I felt Mick should loosen up a lot. He was as serious as paralysis. In fact, one of our classmates woke up one morning in the men’s dorm, raised his arms to stretch and somehow paralyzed himself. He left school immediately and never returned. To this day I never stretch awake.

Horror stories like that made me feel that life was way too serious to take seriously, so I doggedly tried to get Mick to study less and have more fun.

The thing I concentrated on the most was to try to make Mick doggie paddle in the deep pool of cute coeds on campus. I just couldn’t believe his devotion to one girl at a time in his life when he had a duty and an opportunity to date as many girls as possible.

He was young, good looking and I felt he should take a bite out of the girlish apples of their fathers’ eyes to see who was the sweetest on campus. Why stick stubbornly to a Granny Smith, when you could sample Fujis, Galas, Mcintoshes, Winesaps, yellow/red Delicious and Cortlands? OK, I love apples.

So many girls, so little time. If you’re not with the one you love, love the one you’re with. Those were the twin tenants I followed in those delirious days. I’d even broken up with my high school sweetheart my freshman year after being overwhelmed by the fullness of the coed student body prancing around campus giggling.

I tried to get Mick to go to the weekend dances and to, at least, talk to the girls who asked me about him. But he was like a boulder and wouldn’t budge. He was on the choke chain of love stretched tight to Jersey.
Our senior year some of us took the Air Force officer’s test because the Vietnam war was raging and our future after graduation was one of four things- the Army, the Navy, the Air Force or the Marines.

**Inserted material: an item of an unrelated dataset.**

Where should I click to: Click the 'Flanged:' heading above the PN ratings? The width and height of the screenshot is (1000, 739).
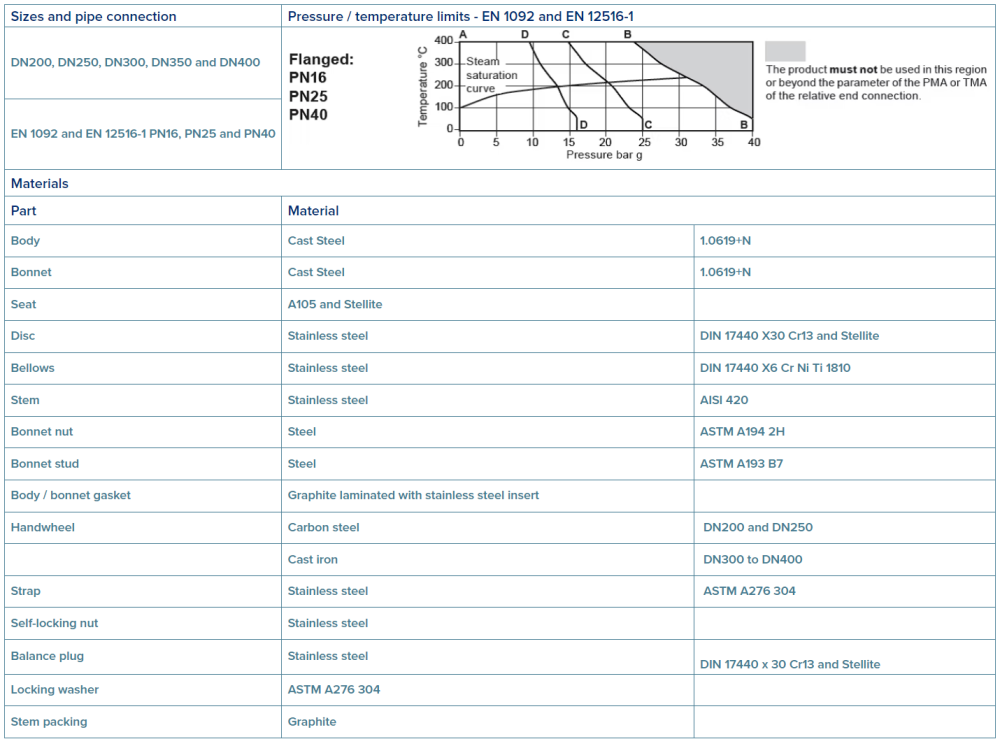[321, 59]
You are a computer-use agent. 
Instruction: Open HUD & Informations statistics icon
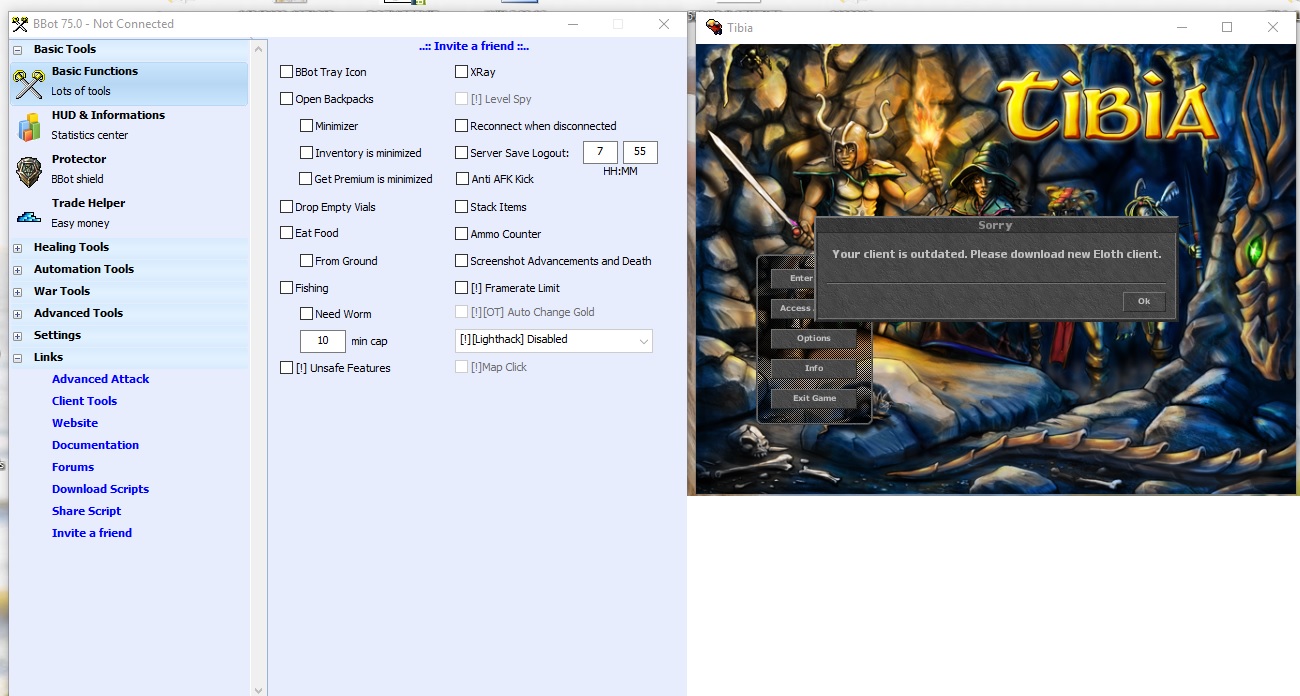29,126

The Air Force wanted pilots, so the officer’s test was four long hours of mystery, fantasy, wild guessing and complete confusion for me because I’d never flown before, let alone as a fighter pilot. The only one I knew who passed was Mick. He was that smart.

Mick and I went our separate ways after graduation. I went into the Air Force and after two years stateside, I got orders for RAF Woodbridge in England. Almost everyone else in my barracks got sent to Vietnam.

In 1969 on my second weekend in England, I took the base bus north to RAF Lakenheath for an intramural football game. I really just wanted to cheaply see the countryside.

Once there, I stopped at the snack bar for a bite and amazingly spotted Mick sitting alone at a nearby table in the empty room. I couldn’t believe it! We caught up with our lives. Mick had married his sweetheart Sue after all and was one of only a handful of Navy personnel on this big Air Force base. We parted promising to keep in touch, but never did. I’m afraid after the history classes ended, we were history.

So if I hadn’t been stationed at a British air base at the height of the Vietnam War, boarded a bus for a football game I had no interest in and stepped into the base snack bar at precisely the same time Mick was eating there, I’d have never had this one person class reunion. ‘Tis a small world indeed, Sparky.